緻密に感情を積み上げていった文章よりも映像となったほうが必然的に隙間があり私にとってはこちらの方がリアリティがありました。
おそらくハイティーセンシティブの方にとっては本のほうがグッとくるはずです。

中国のウイグル政策では明らかに臓器を取り出すための農場としてウイグル人を使っている
そして平気で世界はそれを傍観している。
だからこんな話は何もSF的な話ではない。
現実の方がより一層悲惨で目を逸らしたくなるものであるが…

我々は平気で自らの家畜を年間何十億匹も殺している。
足を動かす隙間もないほどの飼い方で親から子を引き離し死ぬ寸前まで子を生ませるが、牛豚鳥は霊長類並みに感情がある事が証明されているしなによりラットを躁鬱病対策の薬物実験に使っている事がその証左だろう。
そんな家畜化された動物たちの感情面には一切配慮せず今日もせっせと殺し食べ実験道具にし続けている。
だからおそらくその対象が人間に広がったとしてもなんの不思議も無い。

ただ、本作と現実が違うのは、明らかに現実の世界は逆の方向に向かっていて恐らく1世紀後には黒人奴隷制度を見るような目で現在の家畜制度を見るはずだしヒトラーを見るような目で習近平を見ている、と思いたい。

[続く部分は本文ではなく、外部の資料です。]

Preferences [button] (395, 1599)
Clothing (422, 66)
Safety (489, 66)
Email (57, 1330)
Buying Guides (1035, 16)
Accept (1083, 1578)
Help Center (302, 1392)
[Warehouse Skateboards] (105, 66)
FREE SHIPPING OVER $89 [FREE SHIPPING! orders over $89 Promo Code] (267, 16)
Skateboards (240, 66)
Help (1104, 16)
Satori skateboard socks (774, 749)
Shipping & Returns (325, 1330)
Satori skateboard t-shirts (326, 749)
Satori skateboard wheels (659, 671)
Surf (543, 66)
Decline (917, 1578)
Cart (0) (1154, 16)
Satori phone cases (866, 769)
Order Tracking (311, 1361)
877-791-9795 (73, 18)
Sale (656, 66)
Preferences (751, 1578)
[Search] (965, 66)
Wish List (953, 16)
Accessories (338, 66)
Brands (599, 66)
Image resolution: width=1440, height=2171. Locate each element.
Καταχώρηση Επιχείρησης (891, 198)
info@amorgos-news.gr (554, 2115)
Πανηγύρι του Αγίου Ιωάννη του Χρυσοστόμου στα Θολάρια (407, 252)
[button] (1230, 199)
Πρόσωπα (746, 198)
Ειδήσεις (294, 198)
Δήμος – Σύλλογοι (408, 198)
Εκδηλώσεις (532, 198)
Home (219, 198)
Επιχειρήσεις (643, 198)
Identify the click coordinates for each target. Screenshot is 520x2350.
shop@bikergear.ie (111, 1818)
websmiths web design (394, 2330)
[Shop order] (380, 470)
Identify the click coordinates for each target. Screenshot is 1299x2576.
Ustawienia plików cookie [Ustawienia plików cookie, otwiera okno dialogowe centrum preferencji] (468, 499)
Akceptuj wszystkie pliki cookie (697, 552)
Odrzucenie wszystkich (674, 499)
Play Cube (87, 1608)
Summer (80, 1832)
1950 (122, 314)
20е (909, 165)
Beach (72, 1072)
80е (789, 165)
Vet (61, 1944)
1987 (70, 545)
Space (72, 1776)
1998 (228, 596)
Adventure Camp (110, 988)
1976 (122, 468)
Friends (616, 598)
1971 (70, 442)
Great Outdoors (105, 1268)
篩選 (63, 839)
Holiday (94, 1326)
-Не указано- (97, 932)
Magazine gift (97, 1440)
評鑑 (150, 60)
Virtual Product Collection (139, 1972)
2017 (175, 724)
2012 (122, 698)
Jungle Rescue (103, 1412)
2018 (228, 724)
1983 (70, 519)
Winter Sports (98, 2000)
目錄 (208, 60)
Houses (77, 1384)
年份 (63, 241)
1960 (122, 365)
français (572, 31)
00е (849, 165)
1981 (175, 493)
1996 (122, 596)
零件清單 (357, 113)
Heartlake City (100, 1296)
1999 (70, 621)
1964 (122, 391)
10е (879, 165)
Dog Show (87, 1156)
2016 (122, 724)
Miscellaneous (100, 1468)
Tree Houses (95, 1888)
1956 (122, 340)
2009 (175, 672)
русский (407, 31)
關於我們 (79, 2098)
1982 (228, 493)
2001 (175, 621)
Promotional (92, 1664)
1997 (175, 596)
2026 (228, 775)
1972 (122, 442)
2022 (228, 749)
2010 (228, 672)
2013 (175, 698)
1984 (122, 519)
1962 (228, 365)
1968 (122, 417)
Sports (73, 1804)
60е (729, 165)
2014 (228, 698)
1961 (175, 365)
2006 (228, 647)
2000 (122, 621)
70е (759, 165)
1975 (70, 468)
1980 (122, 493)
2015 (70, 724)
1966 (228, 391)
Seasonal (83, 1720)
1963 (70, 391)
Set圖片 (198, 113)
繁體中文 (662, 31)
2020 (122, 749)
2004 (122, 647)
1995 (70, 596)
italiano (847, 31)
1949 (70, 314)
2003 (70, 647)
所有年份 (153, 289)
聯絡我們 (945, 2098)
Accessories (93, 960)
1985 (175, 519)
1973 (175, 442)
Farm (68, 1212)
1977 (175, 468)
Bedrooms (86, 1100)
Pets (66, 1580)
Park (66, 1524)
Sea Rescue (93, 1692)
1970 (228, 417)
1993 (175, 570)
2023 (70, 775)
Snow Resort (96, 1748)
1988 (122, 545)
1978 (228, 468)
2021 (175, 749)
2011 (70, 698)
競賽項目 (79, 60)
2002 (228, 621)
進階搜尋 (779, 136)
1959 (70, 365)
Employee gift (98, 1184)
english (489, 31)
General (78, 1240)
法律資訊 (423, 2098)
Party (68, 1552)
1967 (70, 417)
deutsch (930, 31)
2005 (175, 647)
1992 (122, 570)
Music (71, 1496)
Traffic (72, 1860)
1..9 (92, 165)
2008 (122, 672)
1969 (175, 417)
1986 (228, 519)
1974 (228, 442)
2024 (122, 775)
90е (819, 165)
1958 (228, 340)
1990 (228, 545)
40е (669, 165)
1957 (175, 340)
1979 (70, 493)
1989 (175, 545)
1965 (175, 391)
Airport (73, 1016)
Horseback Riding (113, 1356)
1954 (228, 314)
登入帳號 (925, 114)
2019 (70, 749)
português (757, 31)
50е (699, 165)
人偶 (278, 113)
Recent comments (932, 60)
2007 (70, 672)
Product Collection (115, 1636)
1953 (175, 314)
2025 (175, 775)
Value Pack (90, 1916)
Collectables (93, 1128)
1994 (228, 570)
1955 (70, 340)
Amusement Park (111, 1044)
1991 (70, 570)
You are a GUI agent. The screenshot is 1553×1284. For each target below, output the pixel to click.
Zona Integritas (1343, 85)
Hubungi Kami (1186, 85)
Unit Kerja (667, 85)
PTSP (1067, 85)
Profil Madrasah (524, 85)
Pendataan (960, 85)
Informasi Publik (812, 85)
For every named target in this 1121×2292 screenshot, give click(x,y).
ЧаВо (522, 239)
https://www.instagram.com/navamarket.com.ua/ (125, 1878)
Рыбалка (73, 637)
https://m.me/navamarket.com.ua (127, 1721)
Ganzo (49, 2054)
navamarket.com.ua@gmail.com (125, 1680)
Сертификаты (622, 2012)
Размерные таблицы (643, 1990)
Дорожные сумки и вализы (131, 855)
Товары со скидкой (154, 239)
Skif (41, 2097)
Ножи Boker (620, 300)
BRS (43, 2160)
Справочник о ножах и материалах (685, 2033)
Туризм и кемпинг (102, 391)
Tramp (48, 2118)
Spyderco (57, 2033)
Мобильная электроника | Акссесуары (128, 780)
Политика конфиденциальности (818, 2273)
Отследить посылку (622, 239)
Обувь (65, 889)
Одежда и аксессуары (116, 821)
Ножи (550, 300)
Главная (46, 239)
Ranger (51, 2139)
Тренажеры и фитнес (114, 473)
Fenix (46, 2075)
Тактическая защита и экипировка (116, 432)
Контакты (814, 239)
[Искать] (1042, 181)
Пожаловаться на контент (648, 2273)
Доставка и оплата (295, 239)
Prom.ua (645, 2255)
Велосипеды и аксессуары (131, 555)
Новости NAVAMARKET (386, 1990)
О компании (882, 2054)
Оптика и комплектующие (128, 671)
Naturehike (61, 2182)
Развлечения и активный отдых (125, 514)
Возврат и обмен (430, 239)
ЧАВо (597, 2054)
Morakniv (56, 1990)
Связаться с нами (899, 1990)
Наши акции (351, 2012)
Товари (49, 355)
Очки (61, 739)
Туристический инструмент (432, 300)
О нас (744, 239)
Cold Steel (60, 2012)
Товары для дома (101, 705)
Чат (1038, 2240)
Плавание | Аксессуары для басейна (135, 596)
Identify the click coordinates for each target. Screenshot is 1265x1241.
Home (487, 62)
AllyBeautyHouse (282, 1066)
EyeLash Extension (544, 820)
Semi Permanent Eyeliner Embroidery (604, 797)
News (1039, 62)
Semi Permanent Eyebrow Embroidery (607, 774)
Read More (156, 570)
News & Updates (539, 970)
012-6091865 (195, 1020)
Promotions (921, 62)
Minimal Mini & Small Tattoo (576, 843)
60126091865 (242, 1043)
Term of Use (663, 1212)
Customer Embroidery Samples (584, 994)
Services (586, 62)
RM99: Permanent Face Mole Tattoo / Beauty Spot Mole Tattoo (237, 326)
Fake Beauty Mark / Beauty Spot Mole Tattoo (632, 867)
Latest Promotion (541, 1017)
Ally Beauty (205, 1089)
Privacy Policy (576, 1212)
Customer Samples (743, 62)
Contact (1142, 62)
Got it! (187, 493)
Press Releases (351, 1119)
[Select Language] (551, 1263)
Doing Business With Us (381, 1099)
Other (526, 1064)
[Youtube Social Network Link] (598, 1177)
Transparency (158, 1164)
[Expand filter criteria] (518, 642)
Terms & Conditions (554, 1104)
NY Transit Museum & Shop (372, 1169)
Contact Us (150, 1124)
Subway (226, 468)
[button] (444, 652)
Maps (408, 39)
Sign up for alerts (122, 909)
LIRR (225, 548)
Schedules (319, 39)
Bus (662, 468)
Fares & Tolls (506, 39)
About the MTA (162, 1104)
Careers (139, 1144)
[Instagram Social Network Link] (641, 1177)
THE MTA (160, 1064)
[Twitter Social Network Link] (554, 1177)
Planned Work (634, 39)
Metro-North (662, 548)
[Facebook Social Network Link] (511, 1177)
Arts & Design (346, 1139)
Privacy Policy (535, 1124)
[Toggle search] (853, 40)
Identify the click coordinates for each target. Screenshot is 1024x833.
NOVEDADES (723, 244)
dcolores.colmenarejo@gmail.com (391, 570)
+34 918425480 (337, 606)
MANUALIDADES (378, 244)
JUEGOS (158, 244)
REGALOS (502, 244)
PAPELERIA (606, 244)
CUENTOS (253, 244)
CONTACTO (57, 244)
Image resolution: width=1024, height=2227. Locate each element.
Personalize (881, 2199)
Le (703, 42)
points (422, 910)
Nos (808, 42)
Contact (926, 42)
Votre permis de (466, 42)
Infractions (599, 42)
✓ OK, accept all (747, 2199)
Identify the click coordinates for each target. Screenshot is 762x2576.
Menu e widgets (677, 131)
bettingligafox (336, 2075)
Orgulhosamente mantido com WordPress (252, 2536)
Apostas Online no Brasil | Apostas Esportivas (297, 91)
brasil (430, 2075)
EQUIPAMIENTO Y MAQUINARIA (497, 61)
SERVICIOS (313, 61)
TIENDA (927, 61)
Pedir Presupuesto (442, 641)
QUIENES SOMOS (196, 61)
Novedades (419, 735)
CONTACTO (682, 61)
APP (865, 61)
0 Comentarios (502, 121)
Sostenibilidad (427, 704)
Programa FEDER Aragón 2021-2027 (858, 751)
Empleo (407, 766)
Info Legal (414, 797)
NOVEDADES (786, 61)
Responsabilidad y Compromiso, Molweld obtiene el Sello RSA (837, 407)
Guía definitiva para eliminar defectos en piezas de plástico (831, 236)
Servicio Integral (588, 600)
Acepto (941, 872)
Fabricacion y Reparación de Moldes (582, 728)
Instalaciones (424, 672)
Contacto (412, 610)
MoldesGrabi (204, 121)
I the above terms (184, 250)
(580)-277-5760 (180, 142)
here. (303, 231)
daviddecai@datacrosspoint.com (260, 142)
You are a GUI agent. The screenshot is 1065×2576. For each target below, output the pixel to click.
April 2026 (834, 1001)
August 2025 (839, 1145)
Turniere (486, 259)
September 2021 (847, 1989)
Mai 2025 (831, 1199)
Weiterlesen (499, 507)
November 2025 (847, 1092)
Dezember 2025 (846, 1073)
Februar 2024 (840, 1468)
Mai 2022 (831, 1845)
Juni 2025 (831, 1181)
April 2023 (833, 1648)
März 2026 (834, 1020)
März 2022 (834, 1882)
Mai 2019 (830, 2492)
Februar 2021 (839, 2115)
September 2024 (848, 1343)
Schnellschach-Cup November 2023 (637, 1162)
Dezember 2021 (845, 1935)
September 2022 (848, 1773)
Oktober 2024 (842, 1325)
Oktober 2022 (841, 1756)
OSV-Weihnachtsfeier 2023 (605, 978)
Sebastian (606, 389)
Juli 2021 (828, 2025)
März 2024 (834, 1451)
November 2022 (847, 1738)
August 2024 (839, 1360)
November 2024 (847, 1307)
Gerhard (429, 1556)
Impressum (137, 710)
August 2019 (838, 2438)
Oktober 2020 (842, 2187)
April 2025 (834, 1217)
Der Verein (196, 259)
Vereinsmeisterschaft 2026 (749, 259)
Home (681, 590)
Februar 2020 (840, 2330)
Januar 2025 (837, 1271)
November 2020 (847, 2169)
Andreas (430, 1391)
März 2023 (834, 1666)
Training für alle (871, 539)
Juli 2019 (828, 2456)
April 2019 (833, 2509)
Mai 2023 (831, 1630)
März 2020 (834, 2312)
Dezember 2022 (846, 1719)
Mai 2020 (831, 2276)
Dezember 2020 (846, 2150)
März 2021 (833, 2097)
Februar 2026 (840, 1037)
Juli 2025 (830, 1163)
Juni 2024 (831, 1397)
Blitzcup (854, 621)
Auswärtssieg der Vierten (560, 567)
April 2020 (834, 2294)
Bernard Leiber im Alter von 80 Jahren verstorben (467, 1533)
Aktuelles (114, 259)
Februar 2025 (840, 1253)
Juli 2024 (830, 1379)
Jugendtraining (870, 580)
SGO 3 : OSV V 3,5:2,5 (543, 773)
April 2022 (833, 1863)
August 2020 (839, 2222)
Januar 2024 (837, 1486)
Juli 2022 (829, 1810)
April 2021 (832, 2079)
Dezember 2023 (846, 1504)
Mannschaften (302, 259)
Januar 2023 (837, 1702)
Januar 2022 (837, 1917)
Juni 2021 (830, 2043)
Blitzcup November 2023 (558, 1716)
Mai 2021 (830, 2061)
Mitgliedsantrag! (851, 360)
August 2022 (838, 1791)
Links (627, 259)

なぜか私たちは己の欲望の為に利用する対象に対して感情を鈍感にする能力がある
この作品で語られる「ギャラリー」の存在意義はまさにそんな姿を如実に表している。
複製された存在に魂があるかを証明せねばならない時点で、彼らには複製だから魂が無いという前提を勝手に幻想として作り上げる能力が我々にはあるのだ。
生物とはすべからく本質的にはすべて複製だ。
その「己の欲望のためにわざと鈍感になる」能力はまるで本当は自分たち全員が複製だという自覚を持ちながらも認めたくない子供の駄々のように感じるのは私だけだろうか。

拉致されて収容されるウイグル人と唯一違う点は最初から複製された彼らは己の存在とゴールを「知っている」ということだ。
その己が「臓器を使われるだけの存在」と知っている彼らがすがりつくヨスガがあまりに儚く胸を締め付けられる。